"That's actually a really valuable trait. The ability to visualize three-dimensional relationships without relying on external templates—that's advanced spatial reasoning."
I found myself leaning forward, genuinely interested in his perspective. The way Ezra talked about education, about Cooper's development, made me see my son in new ways. But more than that, it made me want to keep listening to Ezra's voice, keep watching the way his eyes lit up when he discussed something he was passionate about.

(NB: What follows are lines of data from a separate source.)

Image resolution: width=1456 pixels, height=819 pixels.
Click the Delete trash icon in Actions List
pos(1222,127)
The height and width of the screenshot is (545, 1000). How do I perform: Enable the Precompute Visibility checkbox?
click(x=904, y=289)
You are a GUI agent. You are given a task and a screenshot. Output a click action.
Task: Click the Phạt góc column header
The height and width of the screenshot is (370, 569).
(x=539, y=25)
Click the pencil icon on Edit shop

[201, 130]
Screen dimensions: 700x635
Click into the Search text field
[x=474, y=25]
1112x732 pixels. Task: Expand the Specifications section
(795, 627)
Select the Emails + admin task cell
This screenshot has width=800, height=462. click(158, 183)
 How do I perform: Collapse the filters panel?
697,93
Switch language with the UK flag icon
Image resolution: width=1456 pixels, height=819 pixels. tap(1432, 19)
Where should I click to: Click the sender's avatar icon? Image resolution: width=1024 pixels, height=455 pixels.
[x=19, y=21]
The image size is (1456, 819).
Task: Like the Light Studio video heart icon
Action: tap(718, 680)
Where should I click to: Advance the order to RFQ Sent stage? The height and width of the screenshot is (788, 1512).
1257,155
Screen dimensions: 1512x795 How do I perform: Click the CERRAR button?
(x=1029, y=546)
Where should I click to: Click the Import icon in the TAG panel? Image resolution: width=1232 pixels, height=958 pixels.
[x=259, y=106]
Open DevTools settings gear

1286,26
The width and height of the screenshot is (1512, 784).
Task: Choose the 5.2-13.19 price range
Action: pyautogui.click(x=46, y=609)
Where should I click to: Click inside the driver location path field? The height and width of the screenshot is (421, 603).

"I should probably head home," Ezra said, glancing at his watch. "I have some lesson planning to catch up on."
Disappointment hit me harder than it should have. We'd been talking for over an hour, and it felt like we'd barely gotten started.
"Of course. This was really helpful. Thank you."
I reached for my wallet, but Ezra waved me off. "My suggestion, my treat."
"At least let me get the tip."
"Deal."
The casual coordination of our exit felt both natural and awkward—like we were figuring out the etiquette of whatever this relationship was becoming.
"We should do this again sometime," Ezra said as we stood. "I mean, if you have other questions about Cooper's development."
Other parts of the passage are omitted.